**What to do:**
Count every line of the listing where the string "agent" occurs, and reply with the count alone.

**Entries provided:**
== Segment start ==

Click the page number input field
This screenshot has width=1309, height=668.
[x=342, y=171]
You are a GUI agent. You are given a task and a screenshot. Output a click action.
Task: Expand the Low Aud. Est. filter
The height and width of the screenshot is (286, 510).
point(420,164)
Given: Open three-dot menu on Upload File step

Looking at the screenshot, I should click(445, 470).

== Segment end ==
== Segment start ==

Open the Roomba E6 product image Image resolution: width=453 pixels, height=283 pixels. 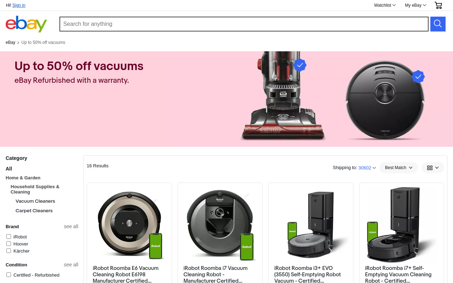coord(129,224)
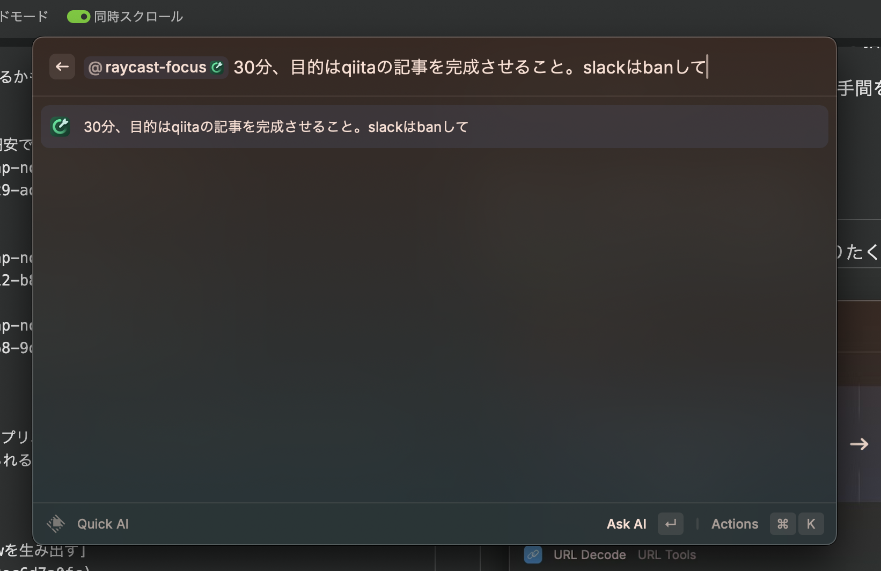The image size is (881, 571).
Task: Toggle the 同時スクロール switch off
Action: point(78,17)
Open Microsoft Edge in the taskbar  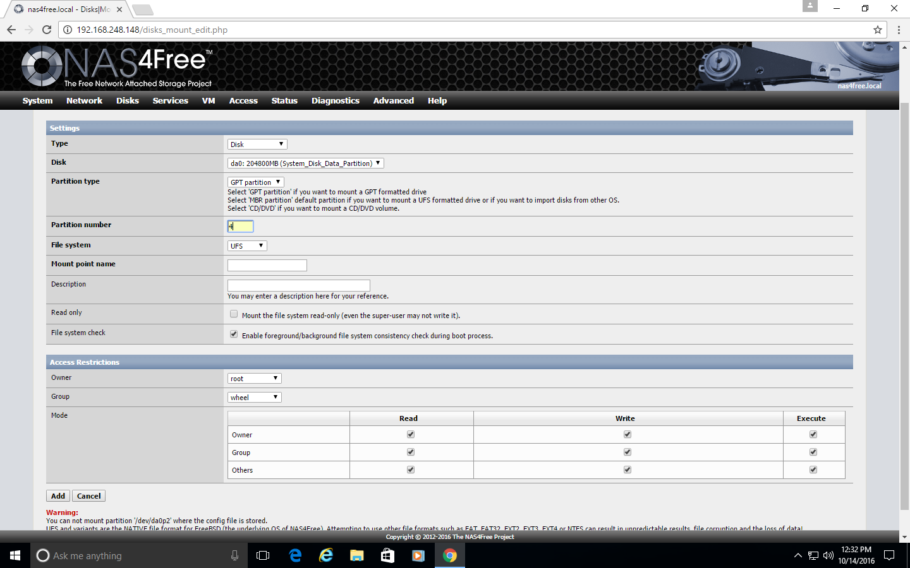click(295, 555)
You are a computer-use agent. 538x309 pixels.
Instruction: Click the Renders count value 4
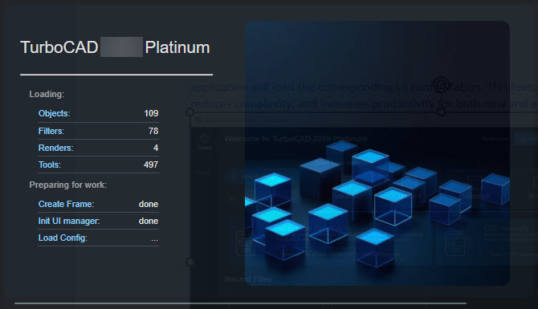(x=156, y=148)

== Segment end ==

**Output for this exercise:**
2